Opinion
2011-12-1
Smith Valliere PLLC, New York (Mark W. Smith of counsel), for appellants. Jules A. Epstein, Garden City, for respondent.
Smith Valliere PLLC, New York (Mark W. Smith of counsel), for appellants. Jules A. Epstein, Garden City, for respondent.
TOM, J.P., ANDRIAS, CATTERSON, ABDUS–SALAAM, ROMÁN, JJ.
Order, Supreme Court, New York County (Charles Edward Ramos, J.), entered June 2, 2011, which, among other things, designated and installed plaintiff as manager of FSJ, LLC; removed Goldburt as manager of FSJ; directed defendants not to transfer any of FSJ's property, assets, inventory or funds, except as required in the ordinary course of business; and declared that the parties' operating agreement remains in full force and effect, except as set forth in the order, unanimously modified, on the law and the facts, to vacate the order except as to those portions that enjoined defendants from transferring any of FSJ's property, assets, inventory or funds, except as required in the ordinary course of business, and declared that the parties' operating agreement remains in full force and effect, and the matter remanded for a hearing on whether FSJ's assets are at risk of being materially injured or destroyed or whether plaintiff will be irreparably harmed in the absence of a provisional remedy, and to determine the appropriate provisional remedy, if any, and otherwise affirmed, without costs.
The decision to grant or deny provisional relief is ordinarily committed to the sound discretion of the court.

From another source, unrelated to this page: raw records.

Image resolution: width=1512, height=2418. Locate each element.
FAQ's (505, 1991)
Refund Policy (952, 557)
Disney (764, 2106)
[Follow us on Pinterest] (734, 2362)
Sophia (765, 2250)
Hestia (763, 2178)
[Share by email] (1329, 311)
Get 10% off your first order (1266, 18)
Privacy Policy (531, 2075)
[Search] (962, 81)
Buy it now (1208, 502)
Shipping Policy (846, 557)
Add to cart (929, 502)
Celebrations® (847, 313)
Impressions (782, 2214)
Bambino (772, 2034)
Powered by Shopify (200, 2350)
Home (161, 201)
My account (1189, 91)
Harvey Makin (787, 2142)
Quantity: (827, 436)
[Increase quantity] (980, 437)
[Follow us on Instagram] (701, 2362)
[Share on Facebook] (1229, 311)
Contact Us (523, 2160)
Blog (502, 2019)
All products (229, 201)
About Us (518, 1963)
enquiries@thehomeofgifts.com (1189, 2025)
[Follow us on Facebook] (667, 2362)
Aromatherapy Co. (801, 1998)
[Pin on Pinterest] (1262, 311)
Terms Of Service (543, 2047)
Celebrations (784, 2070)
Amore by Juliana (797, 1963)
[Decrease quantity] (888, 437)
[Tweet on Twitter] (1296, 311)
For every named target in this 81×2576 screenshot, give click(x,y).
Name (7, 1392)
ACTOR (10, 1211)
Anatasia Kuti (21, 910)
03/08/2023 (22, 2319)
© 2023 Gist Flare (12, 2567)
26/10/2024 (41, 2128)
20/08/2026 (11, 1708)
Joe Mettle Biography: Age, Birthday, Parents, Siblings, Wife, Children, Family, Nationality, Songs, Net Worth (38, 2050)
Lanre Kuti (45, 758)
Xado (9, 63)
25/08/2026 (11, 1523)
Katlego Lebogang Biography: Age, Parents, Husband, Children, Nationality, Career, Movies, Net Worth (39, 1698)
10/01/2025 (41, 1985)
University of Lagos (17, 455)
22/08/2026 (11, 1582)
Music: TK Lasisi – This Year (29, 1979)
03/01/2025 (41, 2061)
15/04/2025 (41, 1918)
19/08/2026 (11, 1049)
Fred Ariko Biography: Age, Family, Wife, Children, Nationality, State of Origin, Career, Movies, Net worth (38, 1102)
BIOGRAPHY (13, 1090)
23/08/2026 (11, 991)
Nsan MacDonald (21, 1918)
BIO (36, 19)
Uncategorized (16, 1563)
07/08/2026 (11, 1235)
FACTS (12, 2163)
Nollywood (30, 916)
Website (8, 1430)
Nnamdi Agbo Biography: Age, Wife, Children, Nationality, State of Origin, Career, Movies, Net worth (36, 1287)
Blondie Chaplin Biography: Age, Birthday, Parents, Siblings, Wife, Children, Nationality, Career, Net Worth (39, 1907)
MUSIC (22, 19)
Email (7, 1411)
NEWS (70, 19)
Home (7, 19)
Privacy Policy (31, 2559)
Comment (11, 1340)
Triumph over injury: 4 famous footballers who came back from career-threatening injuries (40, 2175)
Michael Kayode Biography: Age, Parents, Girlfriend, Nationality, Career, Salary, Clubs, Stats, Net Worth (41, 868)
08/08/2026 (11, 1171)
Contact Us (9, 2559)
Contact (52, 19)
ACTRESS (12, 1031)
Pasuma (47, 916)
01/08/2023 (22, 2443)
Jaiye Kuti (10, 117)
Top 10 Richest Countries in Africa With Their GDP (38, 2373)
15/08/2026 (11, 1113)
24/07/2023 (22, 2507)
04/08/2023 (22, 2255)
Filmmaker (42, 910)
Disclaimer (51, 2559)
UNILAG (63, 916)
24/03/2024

However, the function of a provisional remedy is “not to determine the ultimate rights of the parties, but to maintain the status quo until there can be a full hearing on the merits” ( Residential Bd. of Mgrs. of Columbia Condominium v. Alden, 178 A.D.2d 121, 122, 576 N.Y.S.2d 859 [1991] ). Further, the issuance of a mandatory injunction is appropriate only when such extraordinary relief is essential to maintaining the status quo ( id.). “[W]here conflicting affidavits raise sharp issues of fact,” injunctive relief should not be granted ( id. at 123, 576 N.Y.S.2d 859).
Here, the parties submitted conflicting affidavits regarding the status of FSJ and its assets. Thus, it is not clear that plaintiff was entitled to any provisional remedy, let alone the extraordinary one granted here. Plaintiff established some likelihood of success on the merits by demonstrating the various expenditures that were made without his written consent and by raising issues regarding the ownership of the patents, trademarks and FSJ's inventory. However, he did not clearly establish that he would be irreparably harmed in the absence of a preliminary injunction or that FSJ's property was in danger of being injured or destroyed such that the appointment of a temporary receiver was warranted ( see CPLR 6301; 6401). Indeed, the status of FSJ's assets was disputed, as was the propriety of the various expenditures and transfers of funds. Defendants also raised legitimate concerns about the future of FSJ should Goldburt be removed and plaintiff installed as manager. In particular, they noted Goldburt's intimate knowledge of the company and its technology as well as the fact that Goldburt made many personal contacts with distributors, suppliers and others that were essential to the health of the company. Accordingly, an evidentiary hearing is warranted to the extent indicated.
To the extent Supreme Court based its order on its examination of FSJ's operating agreement, we examine the agreement's language de novo ( see Duane Reade, Inc. v. Cardtronics, LP, 54 A.D.3d 137, 140, 863 N.Y.S.2d 14 [2008] ). The agreement's section on management expressly provides that the managing members “shall be David Perillo and Tim Goldburt.” Although the section presumed that a manager had a membership interest in FSJ, Goldburt had an indirect membership interest in the company through his interest in defendant RAM Phosphorix, LLC, which had a membership interest, and Goldburt executed the agreement on RAM's behalf. The section on management also states that Perillo and Goldburt shall be managers, “unless removed as permitted hereby, or until they shall no longer own any part of the Membership Interest.” For the motion court to read this language to mean that Goldburt was never properly a manager because he did not own a direct membership interest in the company leads to an absurd result and ignores the parties' clear intent to have Goldburt serve as a manager. Thus, we read the agreement to unambiguously permit Goldburt to serve as manager, as this construction effectuates the parties' intent ( see Welsbach Elec. Corp. v. MasTec N. Am., Inc., 7 N.Y.3d 624, 629, 825 N.Y.S.2d 692, 859 N.E.2d 498 [2006] ).